↓↓↓

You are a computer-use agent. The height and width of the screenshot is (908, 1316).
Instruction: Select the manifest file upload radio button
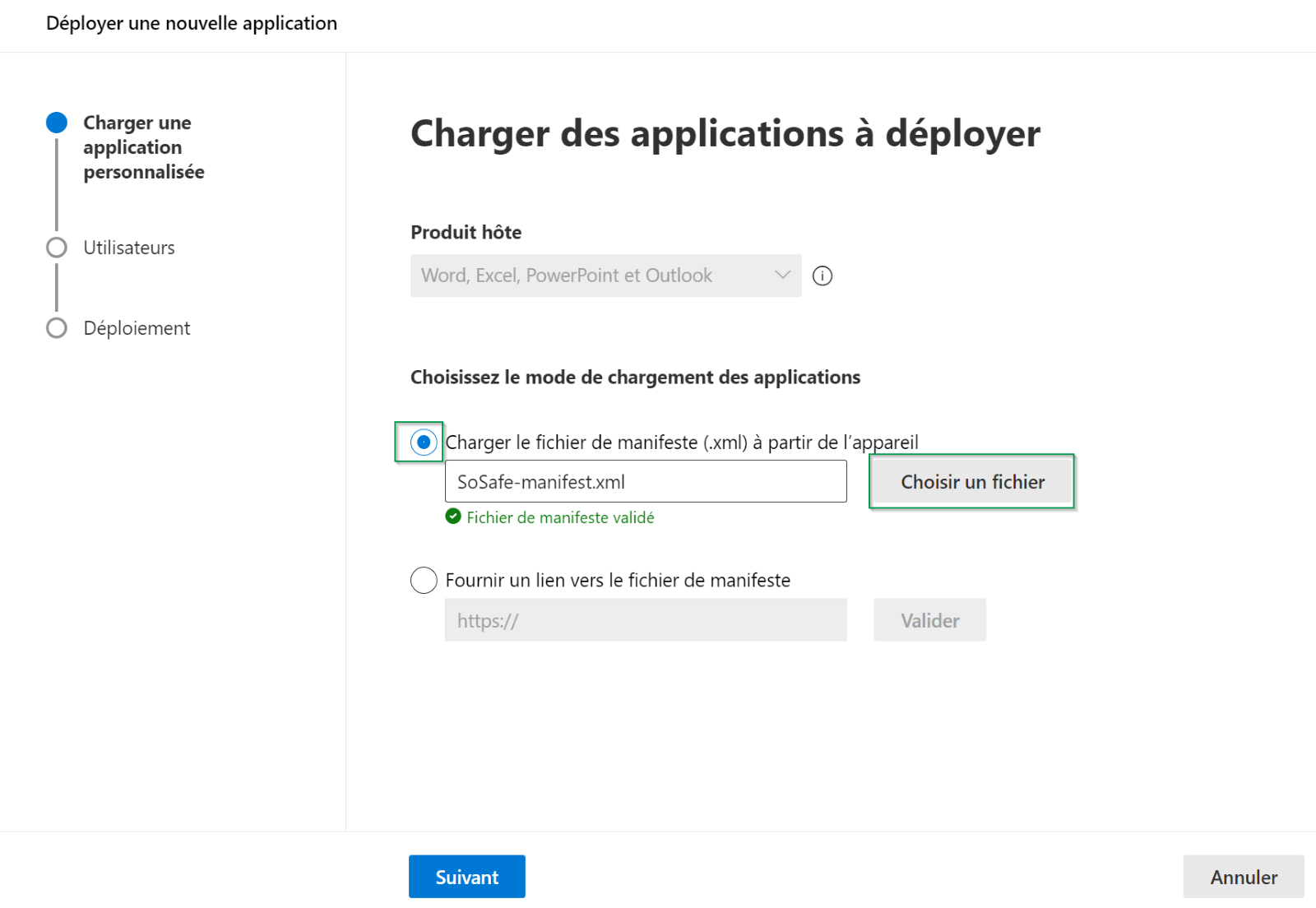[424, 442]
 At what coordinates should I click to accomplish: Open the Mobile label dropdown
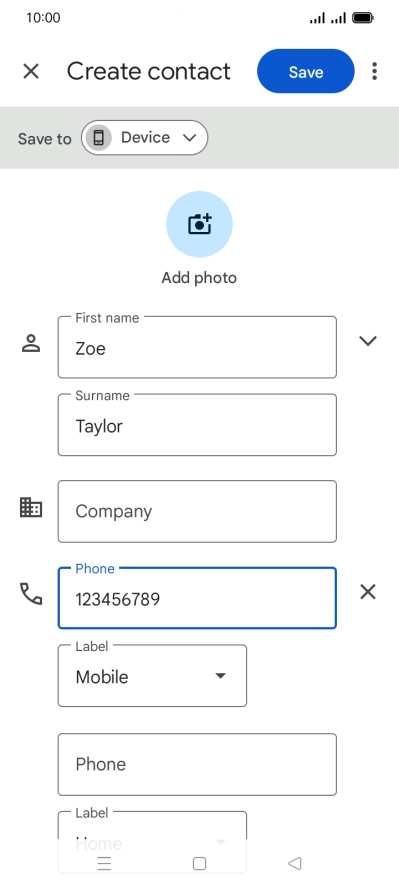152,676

↑↑↑

Given request »
Turn every line of the records above into a numbered list, skipping any blank lines and leaving out the pictures.

Problem solution »
1. You are a computer-use agent. The height and width of the screenshot is (908, 1316).
2. Instruction: Select the manifest file upload radio button
3. [424, 442]
4.  At what coordinates should I click to accomplish: Open the Mobile label dropdown
5. 152,676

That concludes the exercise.